Le traitement en 12 points
1 - Le traitement optimal de la goutte requiert à la fois des méthodes pharmacologiques et non pharmacologiques, et doit être adapté selon :
a - les facteurs de risque spécifiques (taux d'uricémie, antécédents de crises de goutte, signes radiographiques) ;
b - le stade clinique (crise de goutte aiguë/récurrente, goutte intercritique, goutte chronique tophacée) ;
c - les facteurs de risque généraux (âge, sexe, obésité, consommation d'alcool, médicaments hyperuricémiants, interactions médicamenteuses et comorbidités).
2 - L'éducation du patient et les conseils appropriés concernant le mode de vie - amaigrissement en cas d'obésité, régime antigoutteux, diminution de la consommation d'alcool (surtout de bière) - constituent des aspects fondamentaux du traitement.
3 - La prise en compte des comorbidités et des facteurs de risque associés, comme l'hyperlipidémie, l'hypertension artérielle, l'hyperglycémie, l'obésité et le tabagisme, doit constituer une part importante de la prise en charge de la goutte.
4 - La colchicine orale et/ou les Ains sont des agents de première intention du traitement systémique des crises aiguës. En l'absence de contre-indications, les Ains constituent une option commode et bien acceptée.
5 - De fortes doses de colchicine entraînent des effets indésirables et de faibles doses (par exemple : 0,5 mg 3 fois/j) peuvent être suffisantes chez certains patients qui ont une goutte aiguë.
6 - La ponction articulaire et l'injection intra-articulaire d'un cortisonique de longue durée d'action sont un traitement efficace et sûr des crises aiguës.
7 - Les médicaments hypo-uricémiants sont indiqués chez les patients goutteux souffrant de crises récidivantes, d'arthropathie goutteuse, de tophus ou de modifications radiographiques d'arthropathie uratique.
8 - L'objectif thérapeutique du traitement hypo-uricémiant est d'induire la dissolution et de prévenir la formation de cristaux. Cela est obtenu en maintenant l'uricémie en dessous du point de saturation de l'urate de sodium (≤ 360 micromol/l).
9 - L'allopurinol est un traitement hypo-uricémiant approprié au long cours. Il faut le commencer à faible dose (par exemple : 100 mg/j) et augmenter de 100 mg toutes les deux à quatre semaines en cas de besoin. La dose doit être adaptée en cas d'insuffisance rénale. S'il survient une toxicité à l'allopurinol, les options thérapeutiques incluent les autres inhibiteurs de la xanthine oxydase, l'utilisation d'un agent uricosurique ou une désensibilisation à l'allopurinol, cette dernière option n'étant possible que chez les patients qui ont une éruption discrète.

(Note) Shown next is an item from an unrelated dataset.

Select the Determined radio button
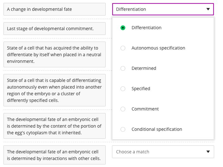The height and width of the screenshot is (167, 223). click(x=123, y=69)
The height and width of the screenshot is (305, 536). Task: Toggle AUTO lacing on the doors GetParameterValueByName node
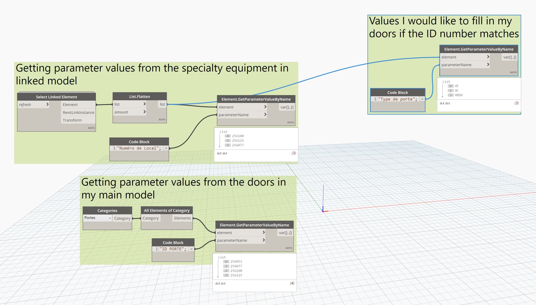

10 - Les agents uricosuriques, tels que le probénécide et la sulfinpyrazone, peuvent être utilisés comme une alternative à l'allopurinol chez des patients ayant une fonction rénale normale, mais sont relativement contre-indiqués chez les patients ayant une lithiase rénale. La benzobromarone peut être employée en cas d'insuffisance rénale modeste ou modérée, mais elle comporte un petit risque d'hépatotoxicité.
11 - La prophylaxie des crises aiguës durant les premiers mois du traitement hypo-uricémiant peut être obtenue par la colchicine (0,5-1 mg/j) et/ou par un Ains (avec gastroprotection si celle-ci est indiquée).
12 - Quand la goutte est associée à un traitement diurétique, il faut arrêter le diurétique si cela est possible. En cas d'hypertension artérielle ou d'hyperlipidémie, on peut envisager l'utilisation de losartan ou de fénofibrate, respectivement (les deux ont un effet uricosurique modeste).